• Selected excerpt
+===+

This is Histon with the new track under construction.

The first guided bus "experiment" was in Birmingham ...
... where a 600m section of track at Short Heath on Streetly Road was used by service 65 from 1985.  The project came to an abrupt end in 1987 but some signage was still in place when the Google Streetview Noddy Car trundled past only a year or so ago!   The plate on the left hand No Entry sign says "Except Guided Buses".
Further guided bus sections of road have been introduced in Leeds (successful), Crawley (successful) and Edinburgh (now unused and immersed in the Great Tram Crisis).  The techincal side is quite simple. Ordinary buses with ordinary drivers have guide wheels fitted to the front steering.  The buses are separated from other traffic on their special track, the driver does not have to steer and speeds can be higher.  The Birmingham experiment claimed a 27% increase in ridership!
The slightly tired Scott Hall Road (Leeds) scheme has recently been "upgraded" with swish shiny silvery new double decker buses in a decidedly non-First livery and a new series of route numbers, "the 7 series". A blog on this particular scheme is due in a few days.

But as for Cambridge?
Stagecoach bought the buses in 2009 and they ran around with "Will I be using the busway soon?" vinyls; as here passing the blocked off track.  The answer was, it would appear, a resounding "No!", and still is. Possibly the finest comment on this appallingly mishandled project is on the pic below ...
'Nuff said!

Whilst Cantabrigian Commuters yearn for their sophisticated super-duper service, omnibologists are apt to forget the first and finest attempt at bus priority infrastructure in the UK, viz. the Runcorn Busway. This is a segregated loop road through housing and shopping centre. A scheme is afoot to improve and extend the system ...
... seen here in Croswille / NBC days.

The political environment at the moment means that almost any new capital projects are, at best, "moved to the right", a euphemism for a "quietly parked and hope it will go away" policy.  Some experts suggest that an easier future is "ftr" with trendy bendy buses that look a bit like trams ...
 
... but the York scheme, at least, seems to be unravelling. Meanwhile, our continental cousins in Rouen are experimenting with optical bus guidance using dotted lines on the road,
which, if universally workable, would make expensive infrastructure less necessary. 

But listen.   What do we hear?  Cambridge campaigners who sought to have the St Ives branch re-opened as a "proper" railway joyfully jeering "we told you so".
Their "CASTIRON" (Cambridge And ST Ives Railway Ope Ning) group suggests that a renewed railway would have been cheaper; would be more popular with the public; would reduce congestion in the City and would offer faster journeys.
If they are right, then where do we go from here?

+===+

• Work instructions
According to the guided bus excerpt, what increase in ridership did the Birmingham experiment claim?

• Recorded information
+===+

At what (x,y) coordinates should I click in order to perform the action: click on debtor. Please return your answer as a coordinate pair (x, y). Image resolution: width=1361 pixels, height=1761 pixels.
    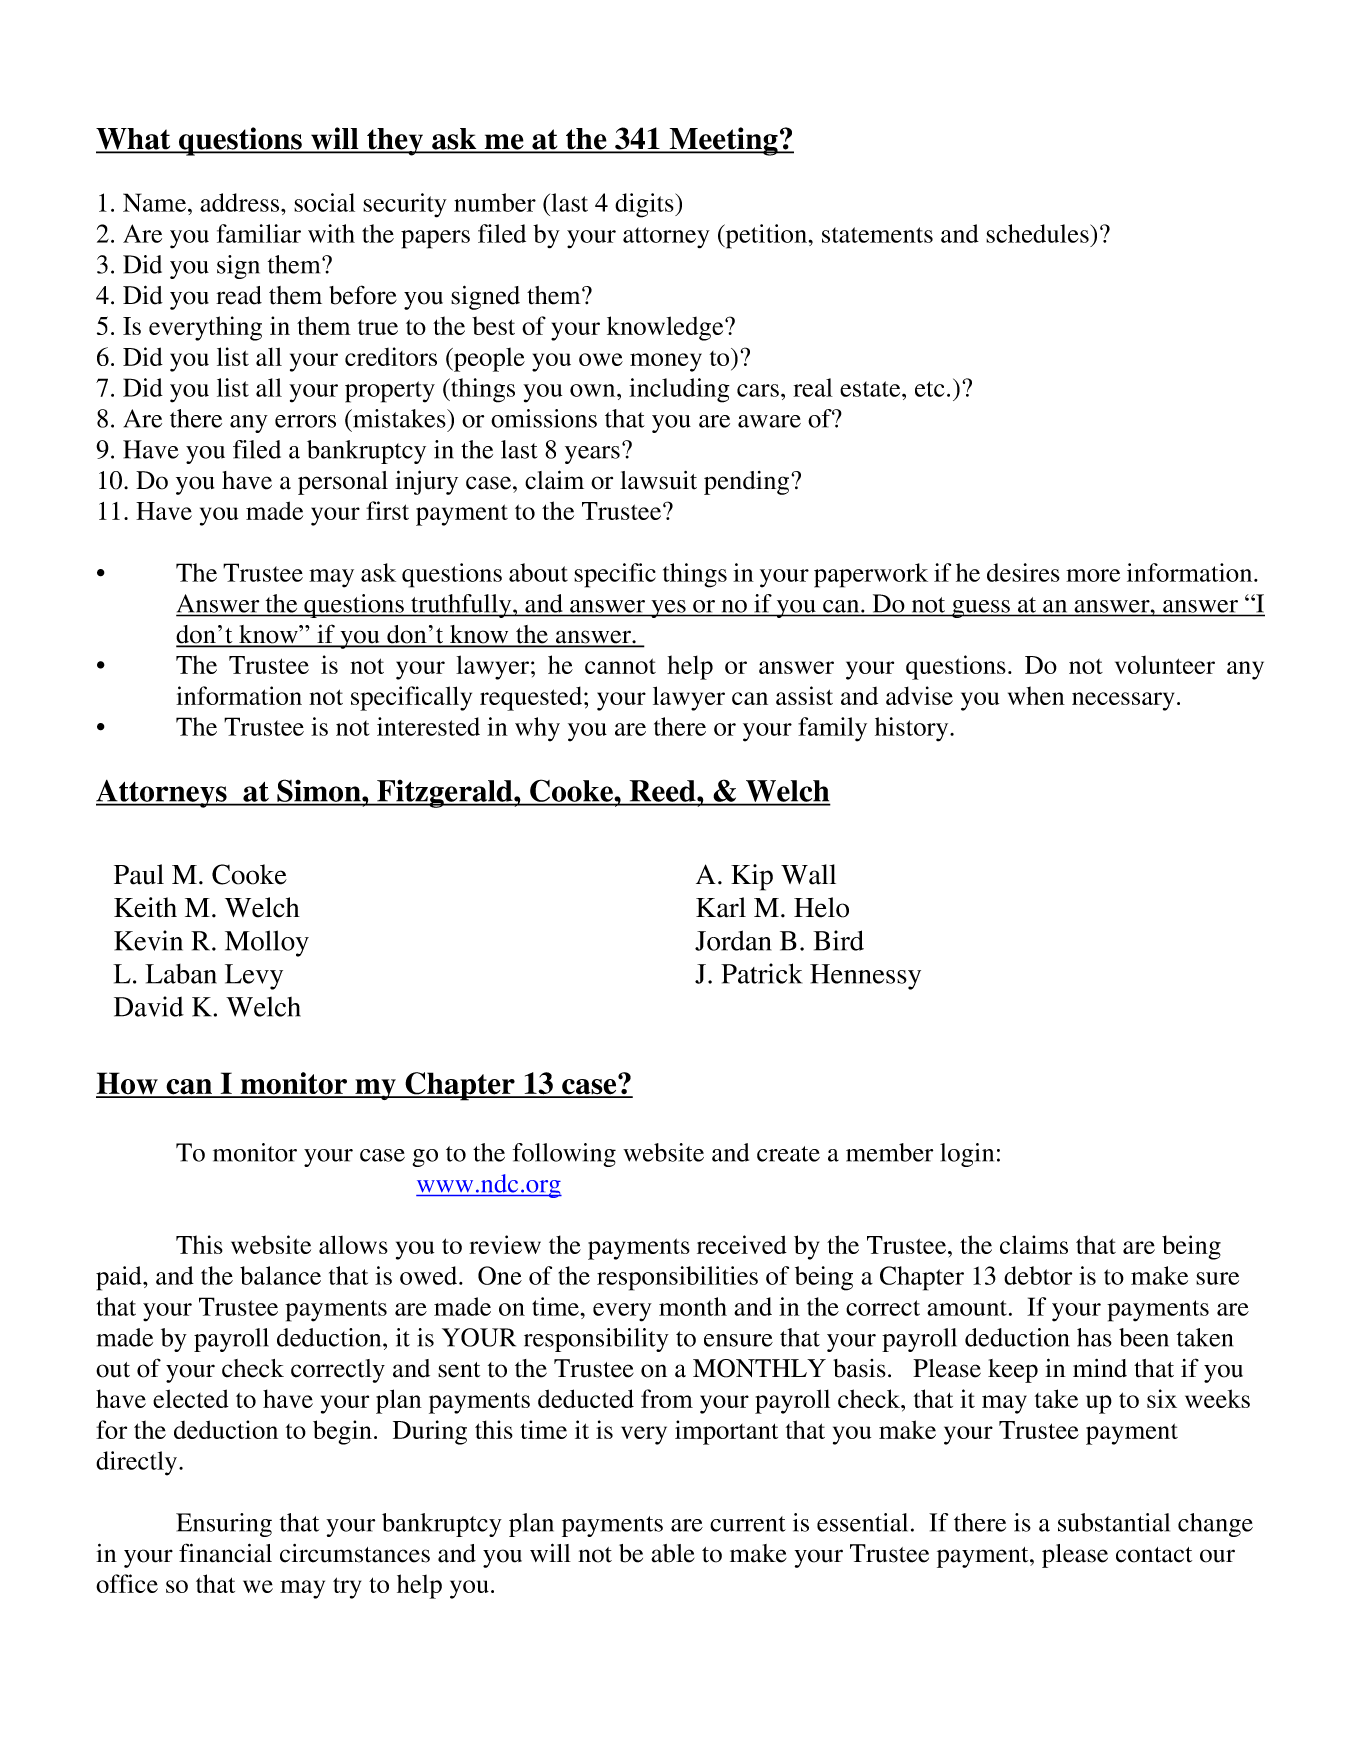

+===+

• Output of the exercise
A 27% increase in ridership.